Instructions to follow: Reproduce the rows below word for word, starting at the first row and ending at the line that contains "(1011, 34).". Omit the pictures from your copy.

Rows about locating elements on screens:
▬▬▬▬▬▬▬▬▬▬
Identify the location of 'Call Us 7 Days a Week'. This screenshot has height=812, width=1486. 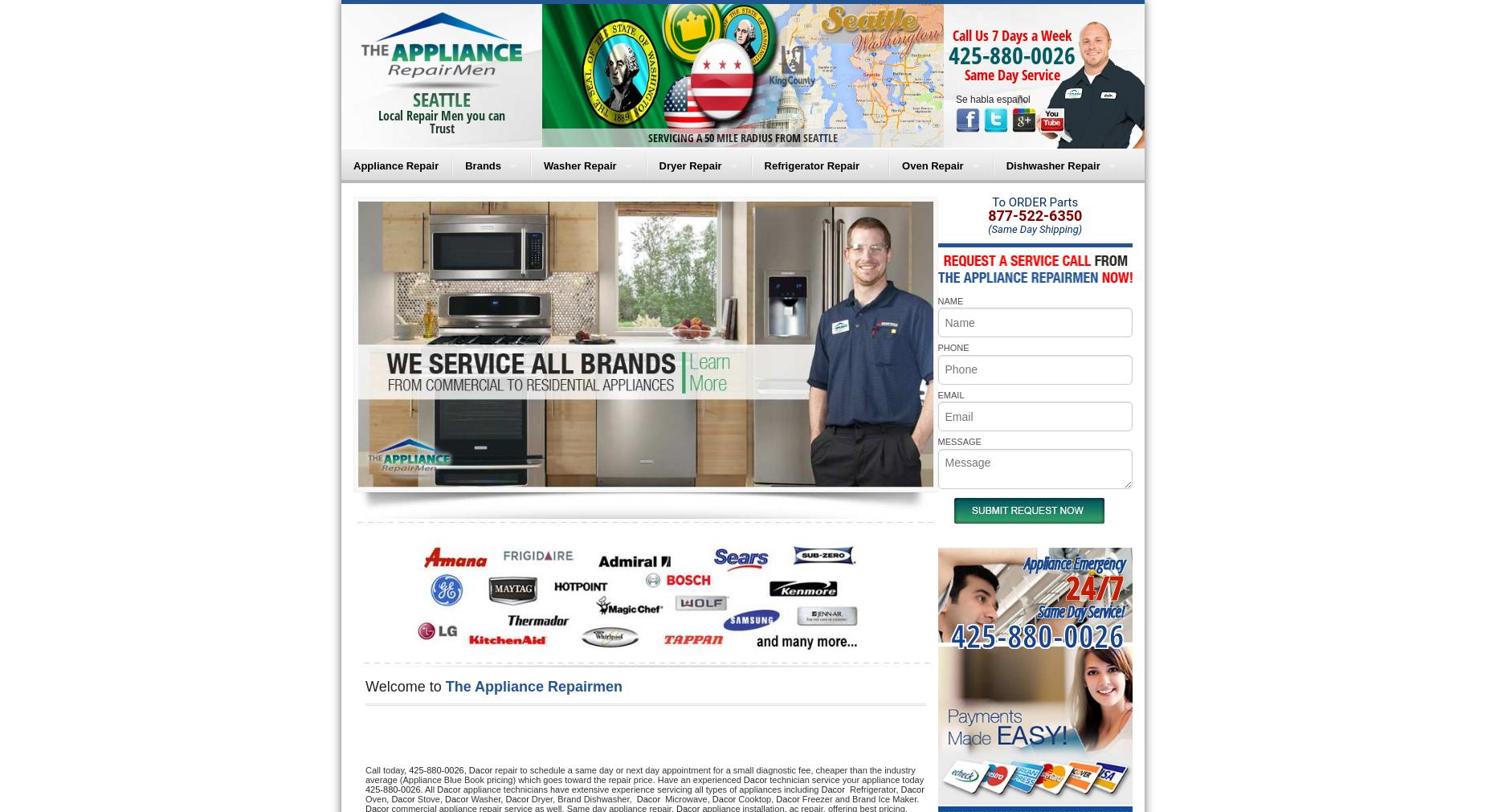
(1011, 34).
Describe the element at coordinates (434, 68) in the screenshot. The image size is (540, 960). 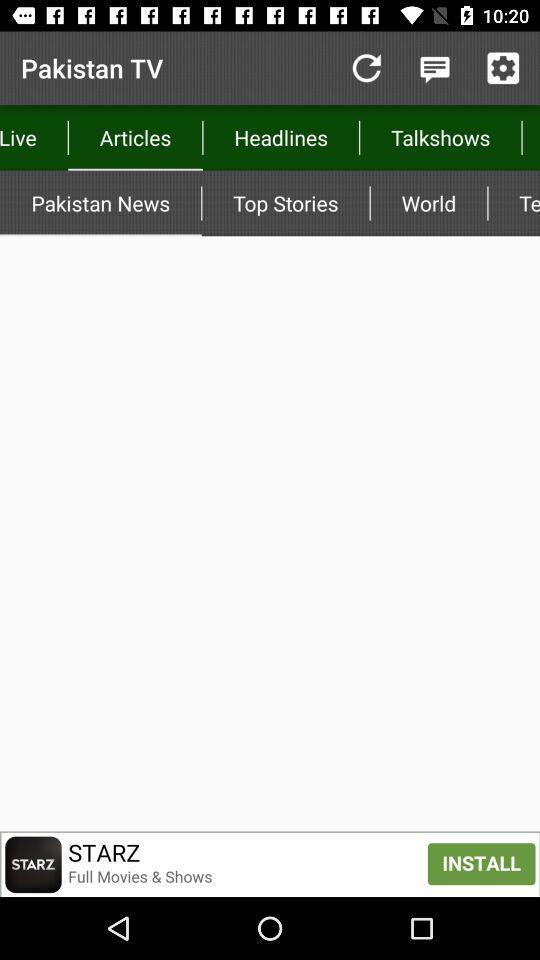
I see `click here to discuss shows with other watchers` at that location.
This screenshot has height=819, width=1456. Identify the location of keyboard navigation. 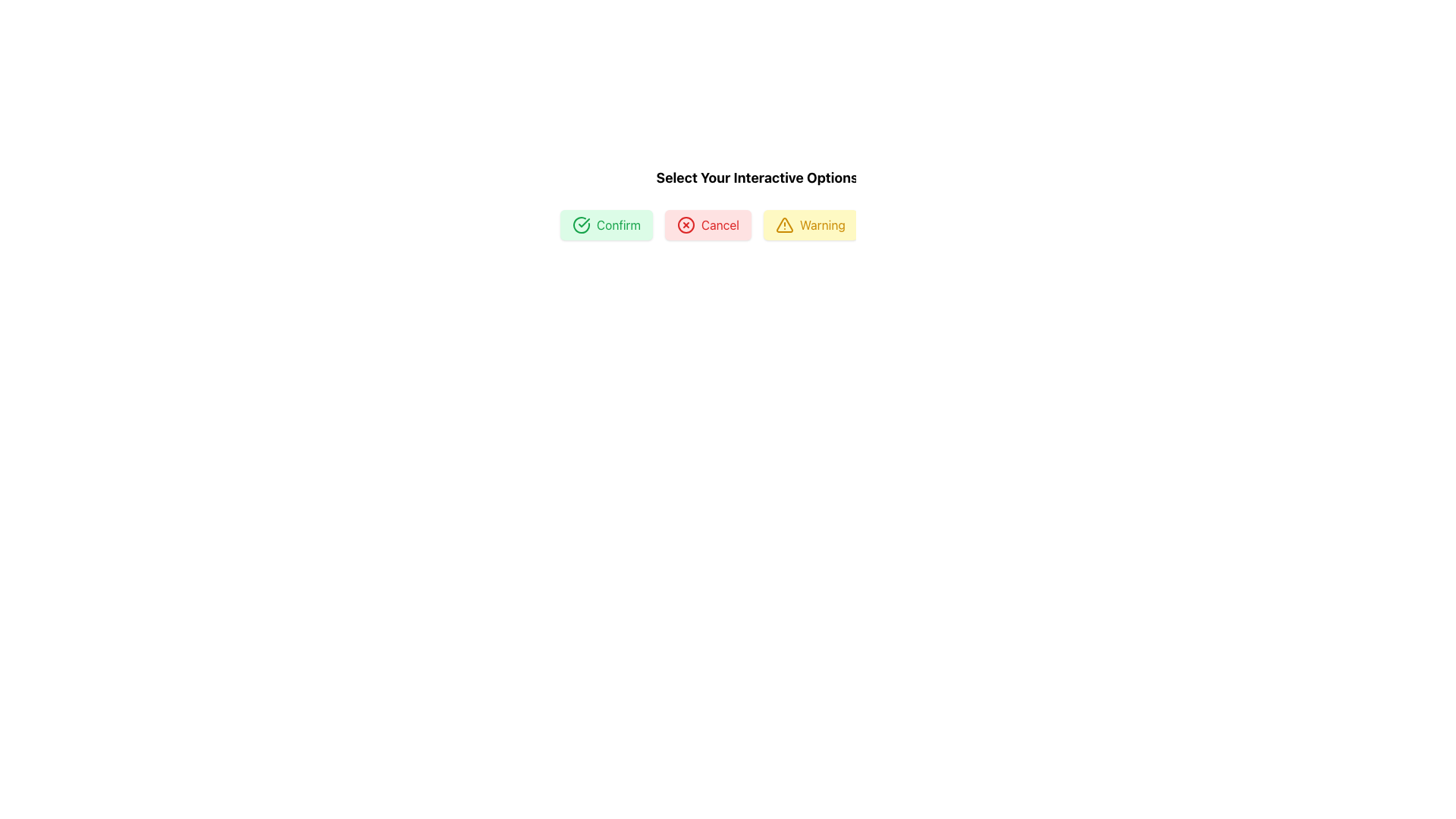
(913, 225).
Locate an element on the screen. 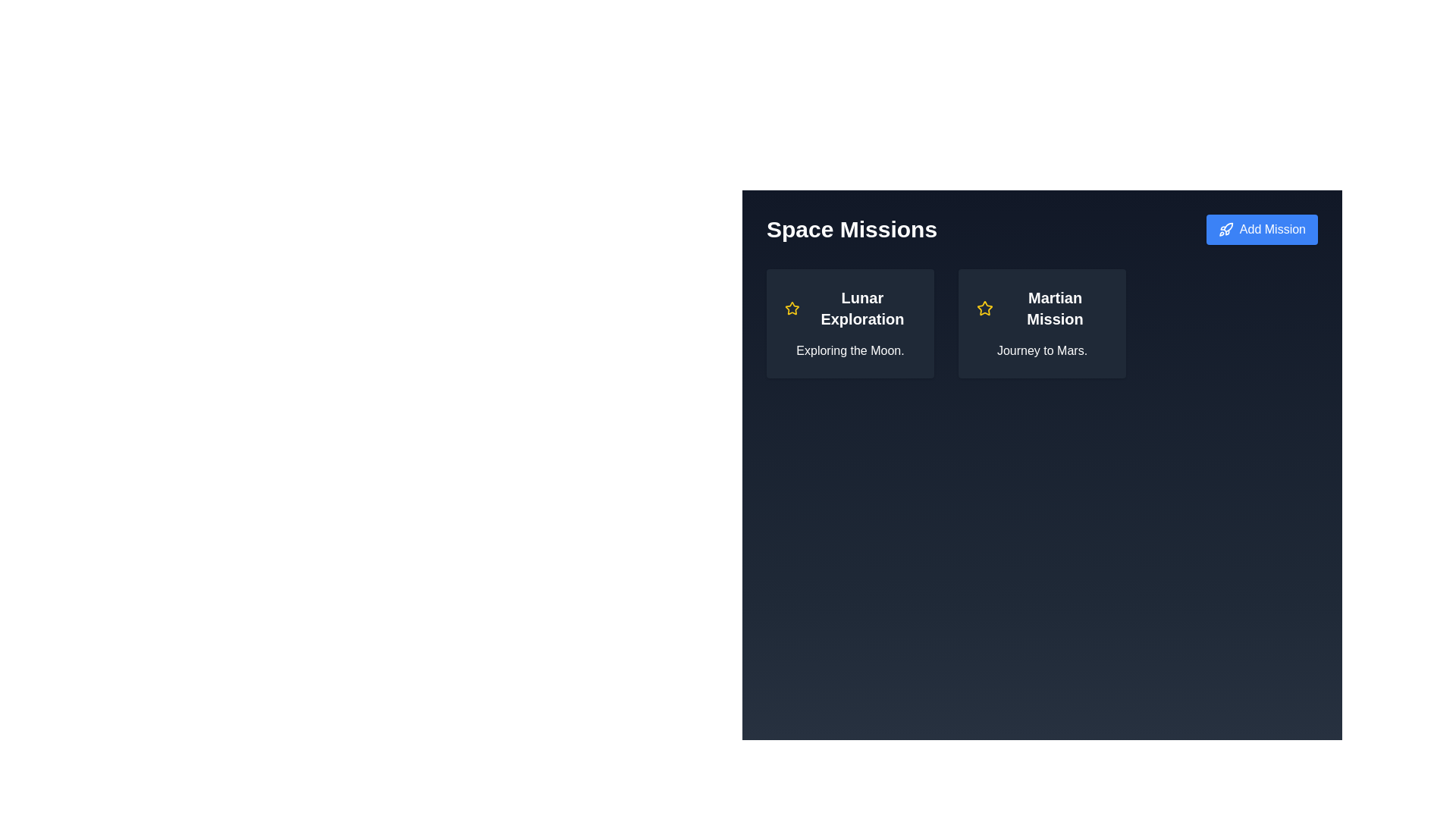 The width and height of the screenshot is (1456, 819). the mission card that provides a summary or access point for details about a mission to Mars, located in the second section of a horizontally aligned grid layout is located at coordinates (1041, 323).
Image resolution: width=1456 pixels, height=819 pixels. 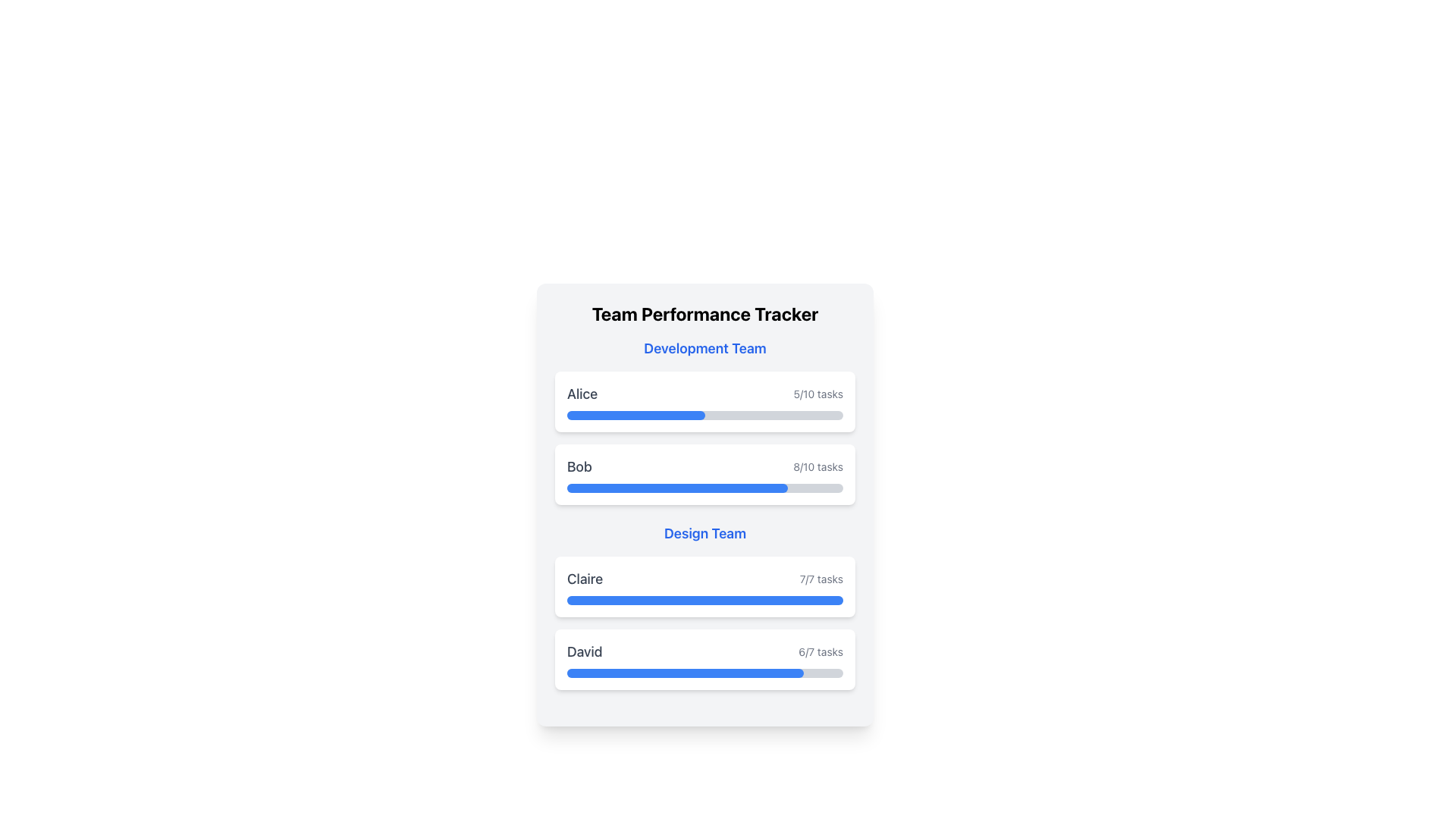 I want to click on text displayed in the Task progress display component located under the title 'Development Team', which summarizes the tasks completed versus total tasks for team members Alice and Bob, so click(x=704, y=438).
▬▬▬▬▬▬▬▬▬▬
Response below:
Identify the location of 'Call Us 7 Days a Week'. This screenshot has height=812, width=1486. 
(1011, 34).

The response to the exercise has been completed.